Disregard anything I may have said about organizational charts and family cooperation.
I may as well have been smoking crack cocaine when I said that. Organizational charts are useless without a minimum level of family cooperation and family cooperation cannot be achieved with an organizational chart, no matter how much you spend on art supplies.
But that is water under a badly-engineered bridge.
The solution is bins.
I admit that in the past, I may have suggested that hooks and shelves were the answer. I was wrong. I know that now. Hooks and shelves only spread the problem to the walls. You cannot solve a problem by allowing it to expand into another dimension.
Please, just forget what I said about hooks and shelves.
Once or twice, I may have given the impression that wicker baskets in assorted shapes and sizes were the key, combining convenient storage with home decor. I wish to apologize for this.
In hindsight it is easy to see that the convenience of being able to toss loose toys or stuffed animals into an attractive wicker storage basket would be nothing compared to the convenience of being able to throw in assorted bits of trash, dirty laundry and puzzle pieces while claiming to have cleaned your room.
I can now say unequivocally that wicker baskets are not the key.

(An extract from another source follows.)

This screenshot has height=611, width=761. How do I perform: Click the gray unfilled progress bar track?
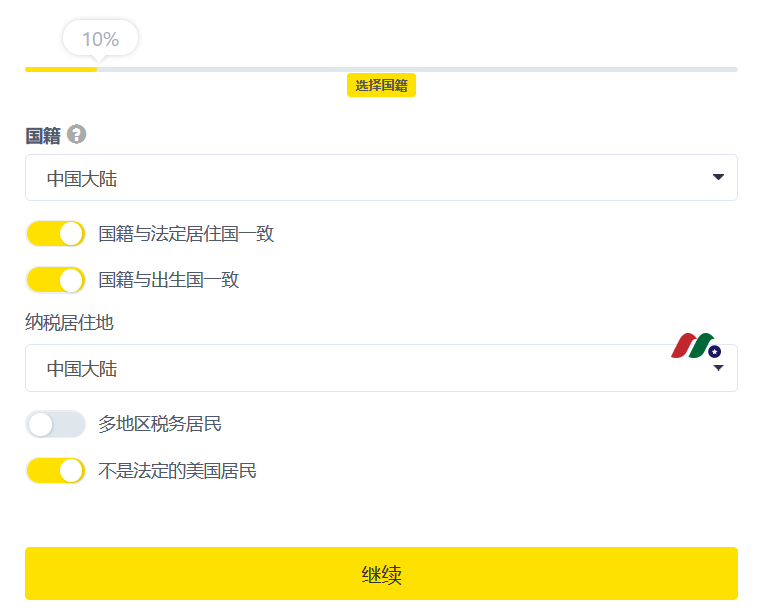click(417, 69)
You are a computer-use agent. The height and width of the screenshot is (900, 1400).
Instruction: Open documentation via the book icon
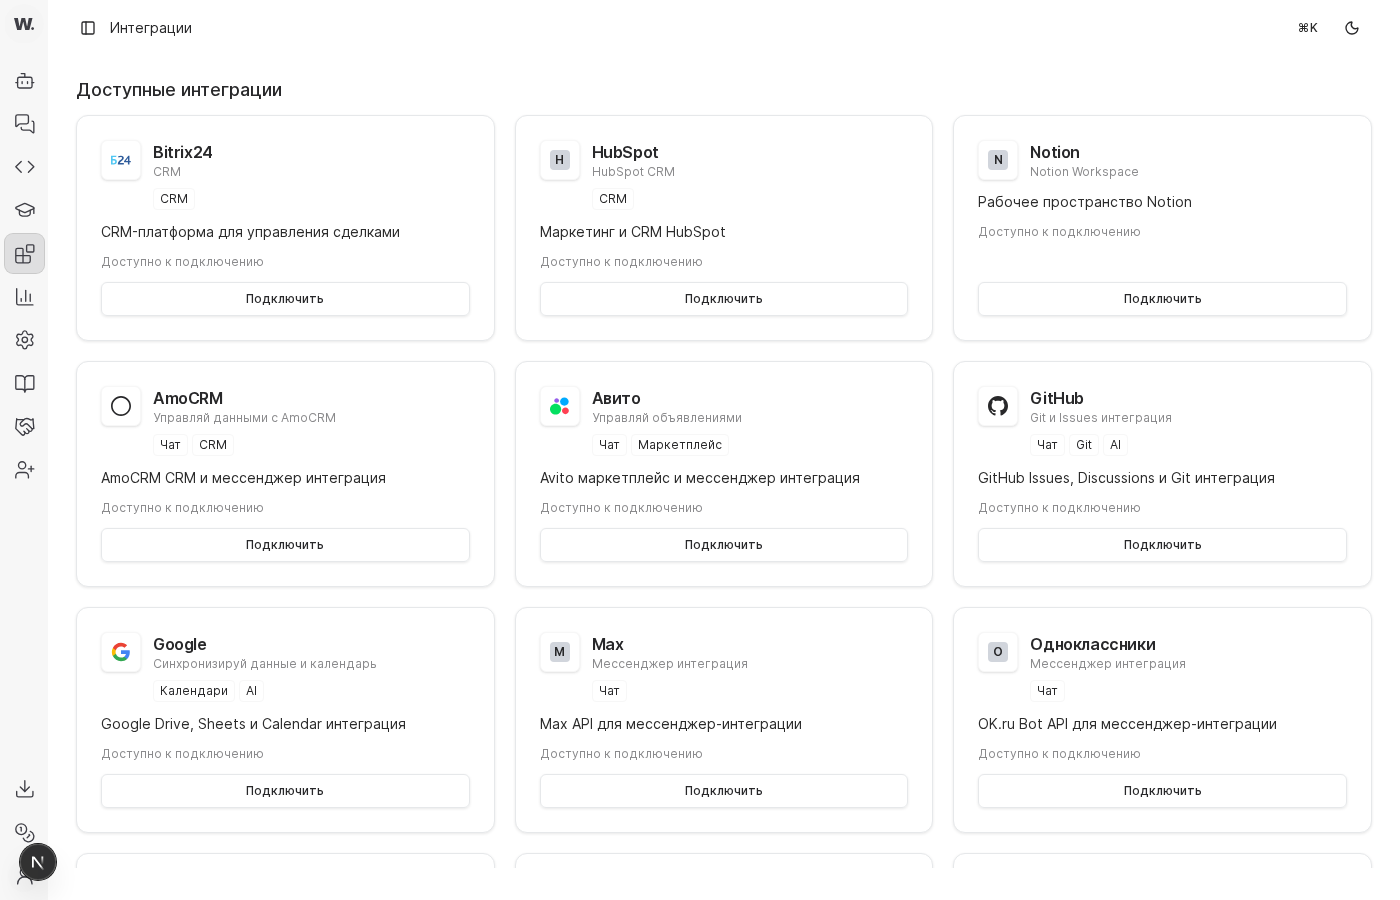click(x=24, y=384)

I should also mention that I am hereby revoking any endorsement I may have implied regarding storage bags and permanent markers in assorted colors. Permanent markers, I now realize, have too many drawbacks to be a useful part of any family organizational system.

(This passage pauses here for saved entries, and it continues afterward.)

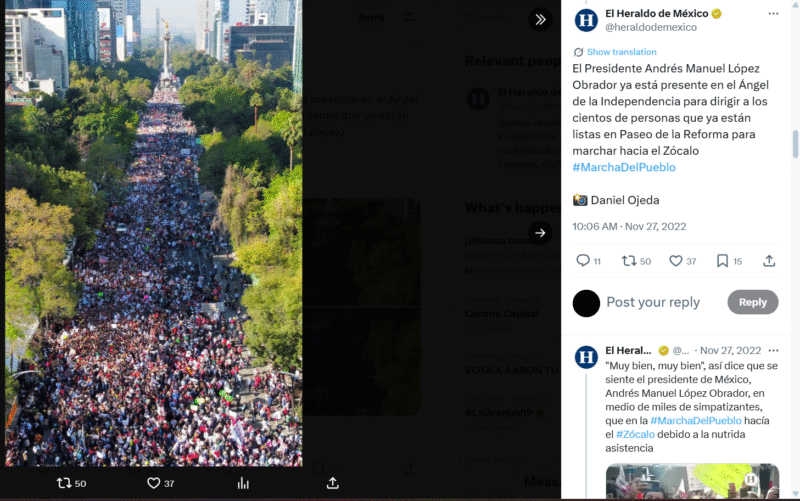Retweet the post showing 50 reposts
The height and width of the screenshot is (501, 800).
point(636,261)
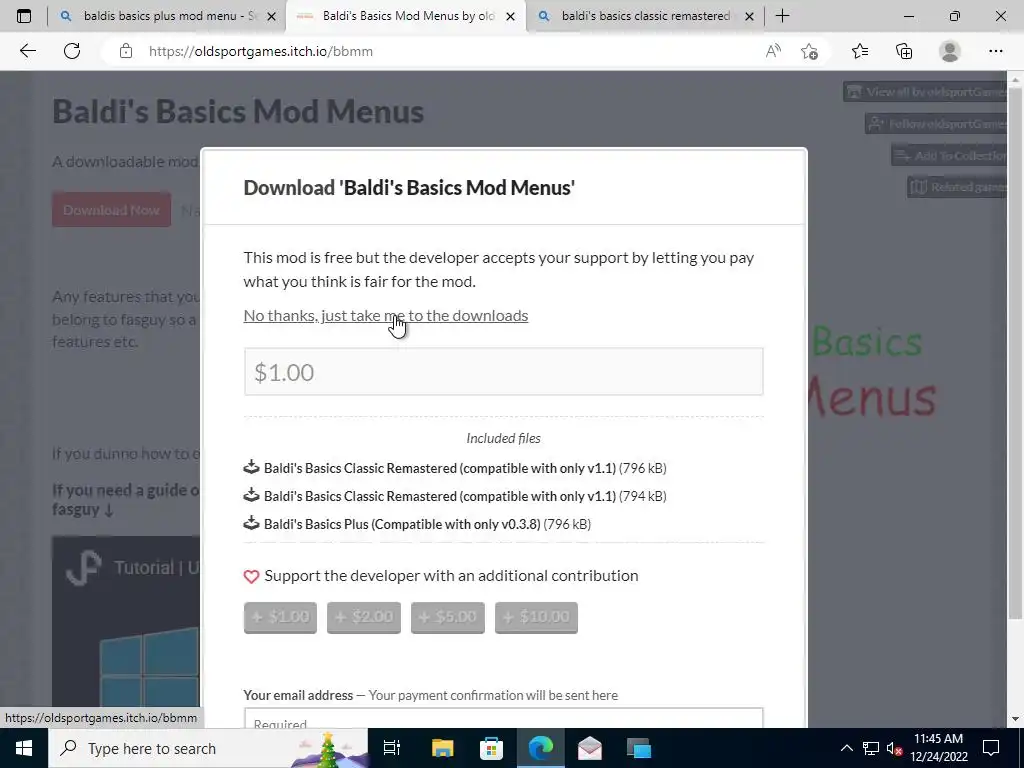Open the Collections icon in toolbar
The image size is (1024, 768).
click(904, 51)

I know what you are thinking. You are thinking, "Suburban, how can we trust you on the issue of bins, when you were so completely wrong about organizational charts, family cooperation, hooks, shelves, wicker baskets, storage bags AND permanent markers?"
I know. I know. I have not exactly earned your trust in this area. But when you think about it, who is more likely to have stumbled upon the actual Secret to Organized Family Life than someone who has spent the last dozen years failing to achieve it?
It's bins, trust me. Can 27 quarts of stackable storage capacity be wrong?
Of course not. There is a degree of intent required in the use of a plastic storage bin. No one is going to go to the trouble of pulling out a bin from its place in a tidy stack, removing the snap-on top and placing one-half of a pair of shoes inside, creating the conditions for a 7 a.m. missing footwear crisis. Hooks and shelves, on the other hand, practically guarantee this.
With a plastic storage bin system, such uncontained chaos will no longer make sense. It would be like leaving a lunchbox in the recycling bin or finding unwrapped cheese in your purse.
And that is no way to live. Trust me.
Reprised for your spring cleaning pleasure. You're welcome.
from the Home Storage archives: Uncontainable
I own 83 plastic bins.
And my house is a damn mess woman!
Posted by: Miss Britt | March 05, 2008 at 01:35 PM
La la la la la. (That is the sound of me singing with my fingers in my ears...)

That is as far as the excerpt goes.